“Aterriza como
puedas” existe, sin necesidad de la hilaridad empachosa de una pantalla de
cine. El comandante, el segundo y las azafatas que subieron con una copa de más
al avión de Air Baltic, vienen a demostrarnos que entre las nubes se
representan tragicomedias por las que los espectadores –pasajeros que confían
ciegamente en quienes les pilotan- no pagan y que, en algún caso, terminan con
muertes que no son de ficción, en las que los destrozos impiden realizar las
autopsias que determinarían que la causa del fatal accidente fue la
irresponsabilidad de quienes llevaban los mandos y de la tripulación.
Surcar los cielos
es un trabajo meritorio, en el que se precisa temple no sólo para mantener con
rumbo cierto la aeronave sino para evitar los escollos de la distancia.
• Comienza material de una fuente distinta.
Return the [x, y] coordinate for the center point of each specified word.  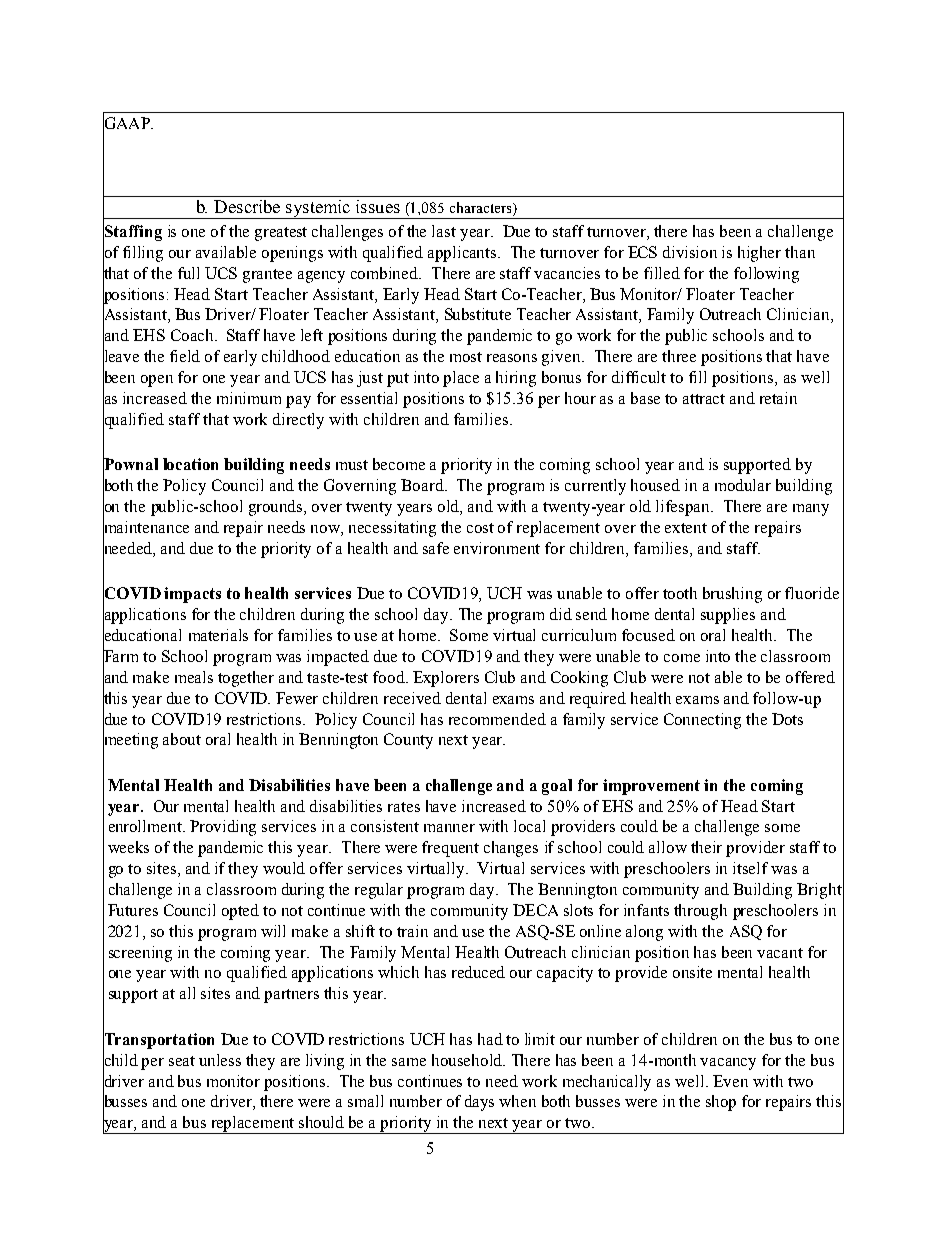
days [479, 1103]
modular [743, 485]
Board [423, 485]
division [690, 252]
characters [482, 209]
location [190, 464]
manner [449, 828]
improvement [651, 787]
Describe [247, 206]
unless [220, 1060]
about [182, 739]
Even [730, 1081]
Ya se
sabe que los marinos presumían de tener un amor en cada puerto, de sembrar de
hijos ilegítimos las cantinas de los lejanos muelles orientales, atlánticos,
caribeños…, al tiempo que mantenían esposa y prole legal en una lejanía
brumosa: la casa, constantemente añorada. El avión reduce notablemente el
tiempo de los viajes, pero entremedias hay un hogar en el que el padre está
ausente, descansos, hoteles, aeropuertos, soledad que, en ocasiones, turban el
corazón de aquel que se despierta confundido, sin reconocer durante unos
instantes la cama, la habitación, la compañía, la ciudad, el país…
Entre los pilotos
comerciales se murmura acerca de aquellos compañeros que se encierran en la
cabina bajo los efectos de una noche de farra. Algunos justifican en los
kilómetros y la presión atmosférica esas adicciones que nublan la atención a la
que obliga el vuelo, y no pocas clínicas de desintoxicación tienen astros del
cielo entre sus clientes habituales.
El avión es el
medio de transporte más seguro, los números no engañan, pero conviene tener
presente que la ascensión de cada una de esas ballenas de metal es un desquite
a las leyes inmutables de la Física. Sabemos que el alcohol tiende a
evaporarse, singular manera de ganar altura en el afán de crear cúmulos de
whisky, pero el éter perfumado pone las cosas un poco más difíciles a los que
sufrimos de cierta desconfianza cada vez que nos abrochamos el cinturón de
seguridad.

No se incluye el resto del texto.